YOUR ASSIGNMENT
Using the records below, quote only the span that opens with the line containing "Screen dimensions: 1624x2296" and closes with the line containing "Screen dimensions: 2408x1535", exactly and inclusively.

Extracted records:

※ ※ ※

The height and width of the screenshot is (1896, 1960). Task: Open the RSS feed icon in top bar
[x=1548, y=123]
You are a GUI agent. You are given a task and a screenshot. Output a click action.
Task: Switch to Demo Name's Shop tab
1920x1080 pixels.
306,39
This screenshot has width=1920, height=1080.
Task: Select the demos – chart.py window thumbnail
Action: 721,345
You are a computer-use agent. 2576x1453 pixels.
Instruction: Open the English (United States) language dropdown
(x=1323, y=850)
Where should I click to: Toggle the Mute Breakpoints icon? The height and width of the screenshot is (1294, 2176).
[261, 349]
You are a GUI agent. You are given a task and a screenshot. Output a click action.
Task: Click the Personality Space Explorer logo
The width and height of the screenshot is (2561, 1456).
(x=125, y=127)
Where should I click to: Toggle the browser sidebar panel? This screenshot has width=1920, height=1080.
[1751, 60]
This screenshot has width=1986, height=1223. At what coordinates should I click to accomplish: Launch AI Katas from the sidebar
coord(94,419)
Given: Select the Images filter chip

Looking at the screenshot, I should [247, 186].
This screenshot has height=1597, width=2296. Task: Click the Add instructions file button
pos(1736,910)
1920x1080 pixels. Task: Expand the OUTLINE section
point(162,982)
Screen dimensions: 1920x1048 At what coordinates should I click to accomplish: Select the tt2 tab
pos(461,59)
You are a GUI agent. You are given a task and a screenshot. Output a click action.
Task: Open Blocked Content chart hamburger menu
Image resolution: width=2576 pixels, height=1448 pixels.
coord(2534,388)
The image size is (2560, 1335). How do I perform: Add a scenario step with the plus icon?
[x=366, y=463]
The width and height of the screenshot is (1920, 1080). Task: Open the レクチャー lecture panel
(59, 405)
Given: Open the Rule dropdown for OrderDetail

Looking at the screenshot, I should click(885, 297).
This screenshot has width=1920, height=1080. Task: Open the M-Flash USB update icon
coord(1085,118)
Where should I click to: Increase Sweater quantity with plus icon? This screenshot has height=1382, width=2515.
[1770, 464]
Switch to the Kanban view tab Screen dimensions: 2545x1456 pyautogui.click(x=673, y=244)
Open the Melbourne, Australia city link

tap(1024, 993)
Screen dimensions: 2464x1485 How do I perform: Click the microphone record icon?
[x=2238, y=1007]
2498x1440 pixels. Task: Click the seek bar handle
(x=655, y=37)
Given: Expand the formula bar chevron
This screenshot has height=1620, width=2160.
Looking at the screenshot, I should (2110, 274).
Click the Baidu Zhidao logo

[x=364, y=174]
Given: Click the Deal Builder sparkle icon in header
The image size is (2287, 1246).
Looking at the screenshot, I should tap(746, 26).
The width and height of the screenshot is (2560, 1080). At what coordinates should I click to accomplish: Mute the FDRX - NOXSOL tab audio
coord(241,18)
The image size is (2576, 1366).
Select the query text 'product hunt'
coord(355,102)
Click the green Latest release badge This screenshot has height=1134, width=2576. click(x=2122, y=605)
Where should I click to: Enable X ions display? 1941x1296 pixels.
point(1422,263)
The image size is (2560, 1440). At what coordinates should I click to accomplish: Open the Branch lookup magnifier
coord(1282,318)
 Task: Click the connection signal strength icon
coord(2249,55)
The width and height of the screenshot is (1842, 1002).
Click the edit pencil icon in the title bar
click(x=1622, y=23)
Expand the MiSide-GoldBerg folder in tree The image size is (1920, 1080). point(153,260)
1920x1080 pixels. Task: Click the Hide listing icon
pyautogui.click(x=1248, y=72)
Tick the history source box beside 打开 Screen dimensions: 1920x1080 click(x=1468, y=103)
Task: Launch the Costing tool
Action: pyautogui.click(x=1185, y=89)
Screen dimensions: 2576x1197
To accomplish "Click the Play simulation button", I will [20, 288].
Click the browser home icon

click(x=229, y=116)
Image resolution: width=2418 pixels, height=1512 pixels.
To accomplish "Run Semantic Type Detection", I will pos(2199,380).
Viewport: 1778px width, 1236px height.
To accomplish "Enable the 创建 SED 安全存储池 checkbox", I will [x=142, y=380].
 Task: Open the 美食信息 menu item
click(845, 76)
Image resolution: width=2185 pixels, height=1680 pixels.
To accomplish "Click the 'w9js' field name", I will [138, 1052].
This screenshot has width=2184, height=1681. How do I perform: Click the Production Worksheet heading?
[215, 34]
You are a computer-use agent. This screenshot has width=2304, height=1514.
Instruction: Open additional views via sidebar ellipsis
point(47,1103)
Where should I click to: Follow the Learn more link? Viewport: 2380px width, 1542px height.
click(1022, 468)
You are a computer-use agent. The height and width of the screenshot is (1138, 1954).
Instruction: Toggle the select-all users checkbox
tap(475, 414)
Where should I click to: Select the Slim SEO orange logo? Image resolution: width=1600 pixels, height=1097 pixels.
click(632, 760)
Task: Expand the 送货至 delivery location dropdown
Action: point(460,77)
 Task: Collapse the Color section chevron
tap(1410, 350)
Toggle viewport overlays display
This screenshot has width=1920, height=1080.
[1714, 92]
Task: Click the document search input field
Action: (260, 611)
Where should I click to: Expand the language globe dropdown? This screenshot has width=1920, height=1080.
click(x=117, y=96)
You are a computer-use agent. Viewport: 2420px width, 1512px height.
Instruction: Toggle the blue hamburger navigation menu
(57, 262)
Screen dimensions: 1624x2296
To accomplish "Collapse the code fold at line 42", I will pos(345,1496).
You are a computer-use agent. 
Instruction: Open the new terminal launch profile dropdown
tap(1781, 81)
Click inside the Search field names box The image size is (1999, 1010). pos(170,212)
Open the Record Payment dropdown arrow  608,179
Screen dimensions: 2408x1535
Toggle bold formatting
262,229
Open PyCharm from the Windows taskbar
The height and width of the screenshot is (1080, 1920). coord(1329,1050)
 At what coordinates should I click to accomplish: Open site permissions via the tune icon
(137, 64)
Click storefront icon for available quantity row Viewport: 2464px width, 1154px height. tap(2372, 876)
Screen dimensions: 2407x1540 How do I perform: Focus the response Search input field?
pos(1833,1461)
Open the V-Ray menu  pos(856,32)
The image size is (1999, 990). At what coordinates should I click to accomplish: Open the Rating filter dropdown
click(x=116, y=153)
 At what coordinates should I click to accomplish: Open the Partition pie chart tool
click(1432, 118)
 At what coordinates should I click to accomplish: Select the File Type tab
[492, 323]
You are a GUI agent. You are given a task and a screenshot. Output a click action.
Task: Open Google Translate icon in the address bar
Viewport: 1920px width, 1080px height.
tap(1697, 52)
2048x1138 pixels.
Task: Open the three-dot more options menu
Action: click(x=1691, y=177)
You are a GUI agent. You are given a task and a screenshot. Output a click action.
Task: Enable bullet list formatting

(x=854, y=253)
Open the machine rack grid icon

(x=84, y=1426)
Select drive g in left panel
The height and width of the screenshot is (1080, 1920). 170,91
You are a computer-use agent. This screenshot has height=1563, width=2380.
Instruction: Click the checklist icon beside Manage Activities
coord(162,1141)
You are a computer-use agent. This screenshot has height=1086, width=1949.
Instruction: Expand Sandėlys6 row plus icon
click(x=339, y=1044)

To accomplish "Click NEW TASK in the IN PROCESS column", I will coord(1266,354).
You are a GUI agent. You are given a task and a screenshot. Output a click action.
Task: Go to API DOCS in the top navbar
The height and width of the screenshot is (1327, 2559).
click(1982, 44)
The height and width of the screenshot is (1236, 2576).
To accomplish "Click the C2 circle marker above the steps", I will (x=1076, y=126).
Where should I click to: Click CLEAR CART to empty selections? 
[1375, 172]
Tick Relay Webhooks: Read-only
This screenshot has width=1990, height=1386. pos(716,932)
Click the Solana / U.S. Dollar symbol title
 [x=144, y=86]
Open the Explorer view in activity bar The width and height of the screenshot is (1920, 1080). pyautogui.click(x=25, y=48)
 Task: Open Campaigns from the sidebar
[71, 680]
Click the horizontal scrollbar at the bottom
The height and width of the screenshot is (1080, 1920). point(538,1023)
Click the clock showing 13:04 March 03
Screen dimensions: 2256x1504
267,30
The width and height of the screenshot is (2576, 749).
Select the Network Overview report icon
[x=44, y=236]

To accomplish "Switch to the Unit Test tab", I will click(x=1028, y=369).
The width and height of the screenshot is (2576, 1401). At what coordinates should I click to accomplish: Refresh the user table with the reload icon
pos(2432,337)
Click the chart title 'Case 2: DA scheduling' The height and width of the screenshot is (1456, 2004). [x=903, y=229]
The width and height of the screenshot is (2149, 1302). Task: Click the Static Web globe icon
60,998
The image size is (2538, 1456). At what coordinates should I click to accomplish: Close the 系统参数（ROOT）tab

※ ※ ※

ANSWER BOX
Screen dimensions: 1624x2296
To accomplish "Collapse the code fold at line 42", I will pos(345,1496).
You are a computer-use agent. 
Instruction: Open the new terminal launch profile dropdown
tap(1781, 81)
Click inside the Search field names box The image size is (1999, 1010). pos(170,212)
Open the Record Payment dropdown arrow  608,179
Screen dimensions: 2408x1535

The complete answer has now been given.